Lacking Test Suite

[mpeyfuss]

The current unit tests are lacking compared to what I would expect from something going into production.

• There is no fuzzing or any sort of testing outside of a single interaction with functions on the contract
• Not all functions are tested (global lock, collection lock, etc)
• No testing for revert/error cases on write functions
• No testing for events emitted

This project would significantly benefit from more rigorous unit testing, as a lot of the issues I've created could have been caught early on with proper requirements being set and tests being executed against those requirements (test driven development).

If you are looking into improving the test suite, hardhat can be OK, but I would recommend Foundry and the fuzzing capabilities are unmatched. I am happy to provide guidance/insight on this in my freetime! However, it is very scary to interact with something that hasn't been fully tested at the unit test level, especially as I am looking into integrating this into my own product.

[a2rocket]

Dear @mpeyfuss I would like to thank you for spending time to look the NFTD smart contract.
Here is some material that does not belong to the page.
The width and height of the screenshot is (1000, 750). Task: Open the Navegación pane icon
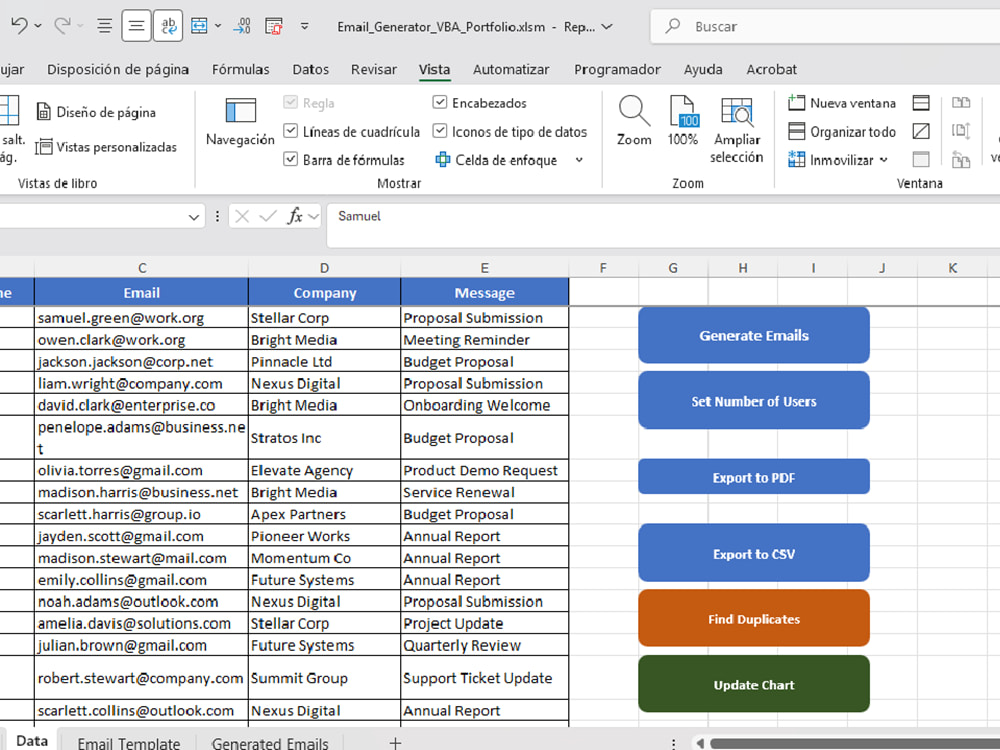[x=240, y=111]
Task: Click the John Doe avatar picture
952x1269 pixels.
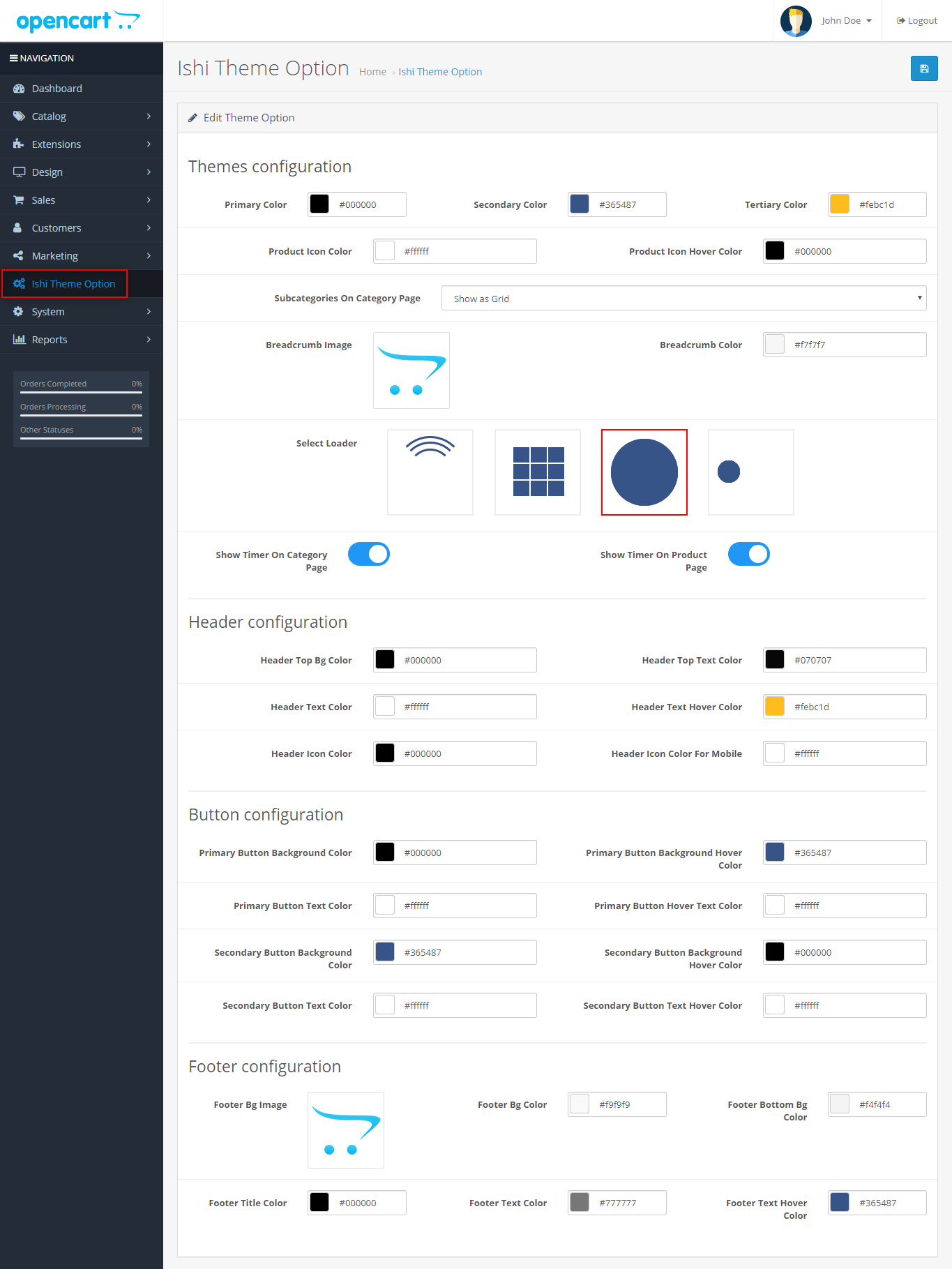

I do understand that there may be lack of tests on our github repo (we can expand the tests) but I would like to inform you that the smart contract was fully tested not just internally from our team but also from external solidity developers and was fully audited by an external firm. The smart contract is currently being used by the 6529 ecosystem (with over 2k interactions on the contract) and soon with the release of NFTDelegation.com we will provide the opportunity for other projects to integrate it.

[mpeyfuss]

Is the audit published anywhere? Ultimately, an audit is not a replacement for a fuzzed test suite. They are both needed. Was the testing by the team/external devs done in a unit testing environment or on testnet? Again, the purpose of unit testing is that you are able to easily and quickly test for all edge cases, plus verify your logic matches the requirements.